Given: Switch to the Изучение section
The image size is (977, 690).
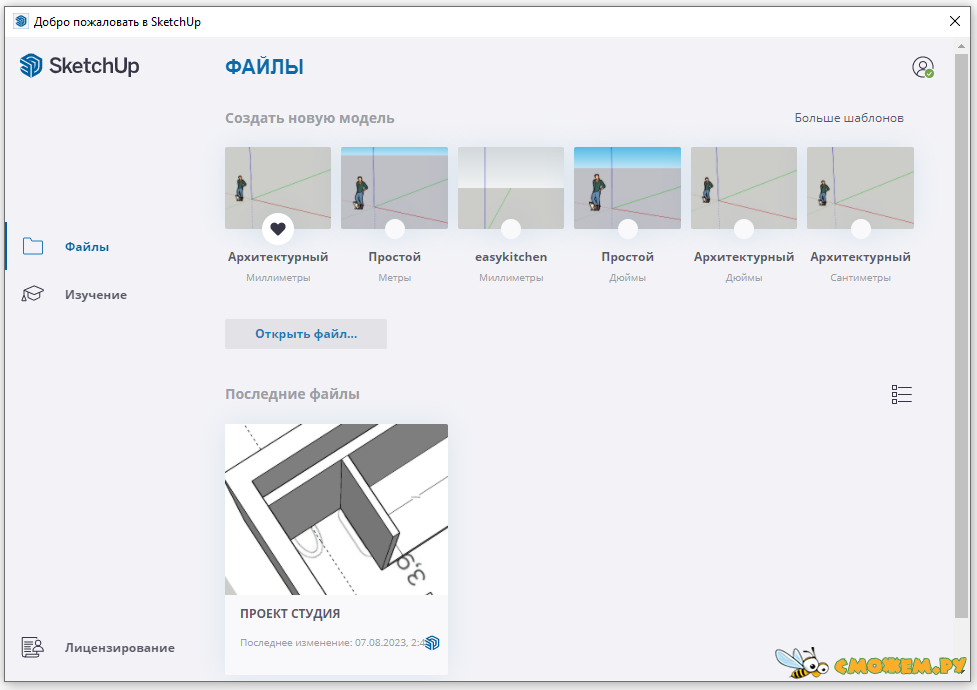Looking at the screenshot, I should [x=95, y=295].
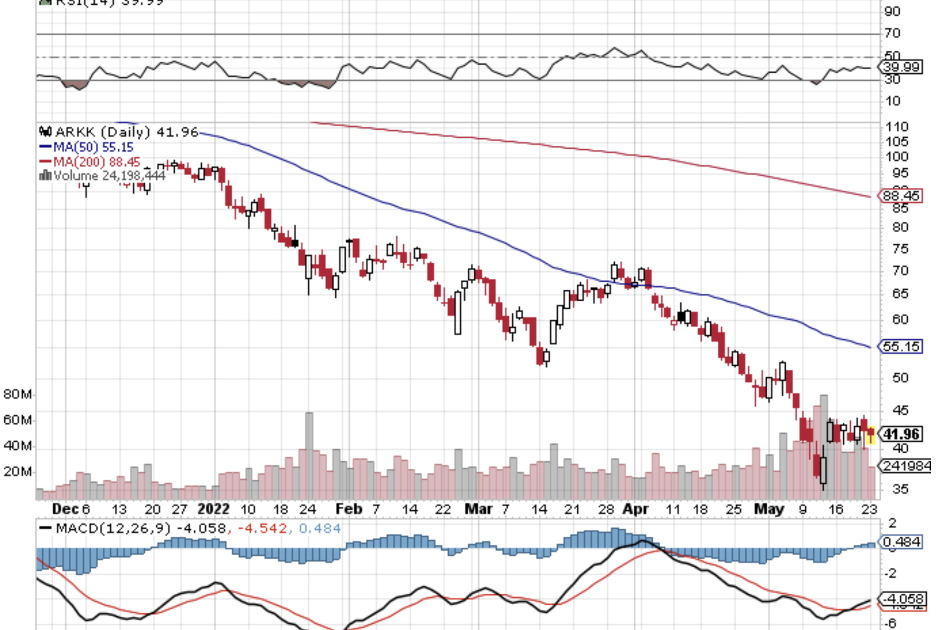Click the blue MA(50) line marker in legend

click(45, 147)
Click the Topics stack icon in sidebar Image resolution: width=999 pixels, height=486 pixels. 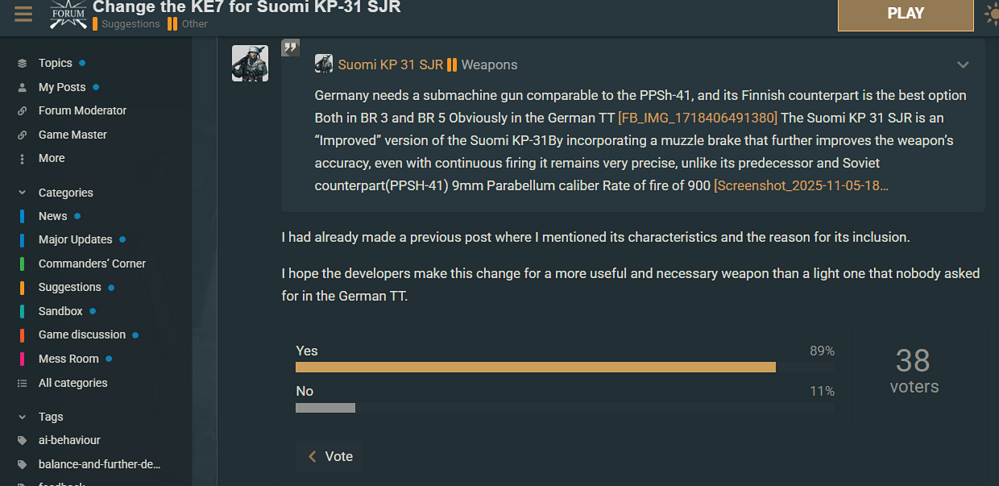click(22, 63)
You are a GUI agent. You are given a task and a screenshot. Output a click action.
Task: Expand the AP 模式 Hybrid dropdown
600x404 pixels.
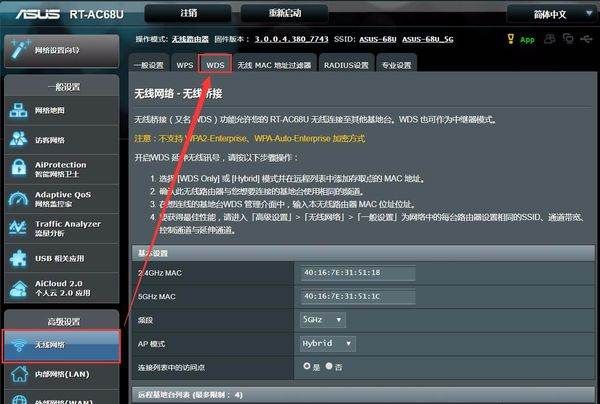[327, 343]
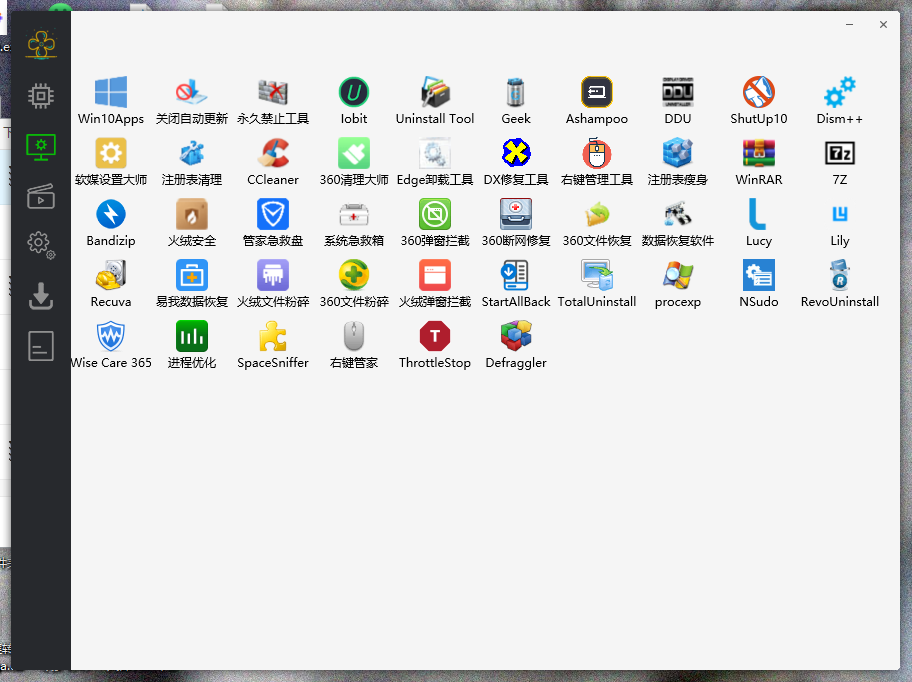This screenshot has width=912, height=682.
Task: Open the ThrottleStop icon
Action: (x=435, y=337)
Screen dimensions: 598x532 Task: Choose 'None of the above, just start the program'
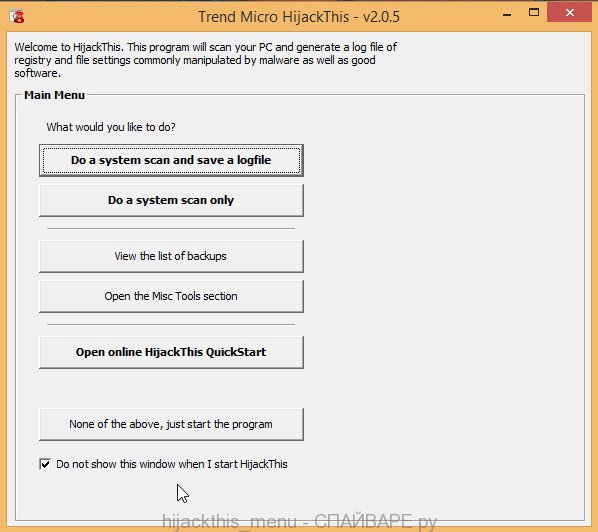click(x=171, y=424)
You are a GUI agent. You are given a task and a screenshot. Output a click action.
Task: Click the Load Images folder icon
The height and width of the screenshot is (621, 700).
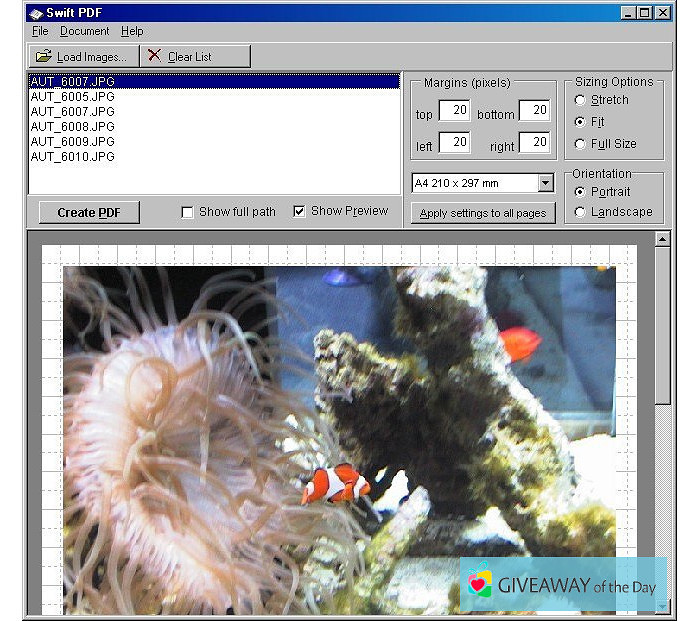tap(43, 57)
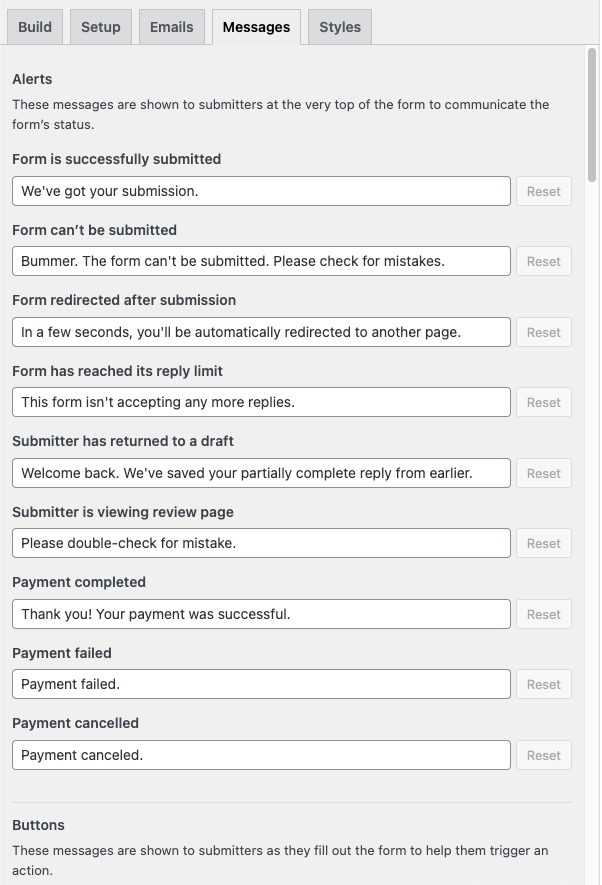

▸ Aim of the exercise
The lines to be quoted run from the line containing "600x404 pixels." through the end of the entries above, both included; quote them exactly and leave out any pictures.

▸ Finished task
600x404 pixels.
[327, 343]
This screenshot has width=912, height=682.
Task: Open the ThrottleStop icon
Action: (x=435, y=337)
Screen dimensions: 598x532 Task: Choose 'None of the above, just start the program'
click(x=171, y=424)
You are a GUI agent. You are given a task and a screenshot. Output a click action.
Task: Click the Load Images folder icon
The height and width of the screenshot is (621, 700).
tap(43, 57)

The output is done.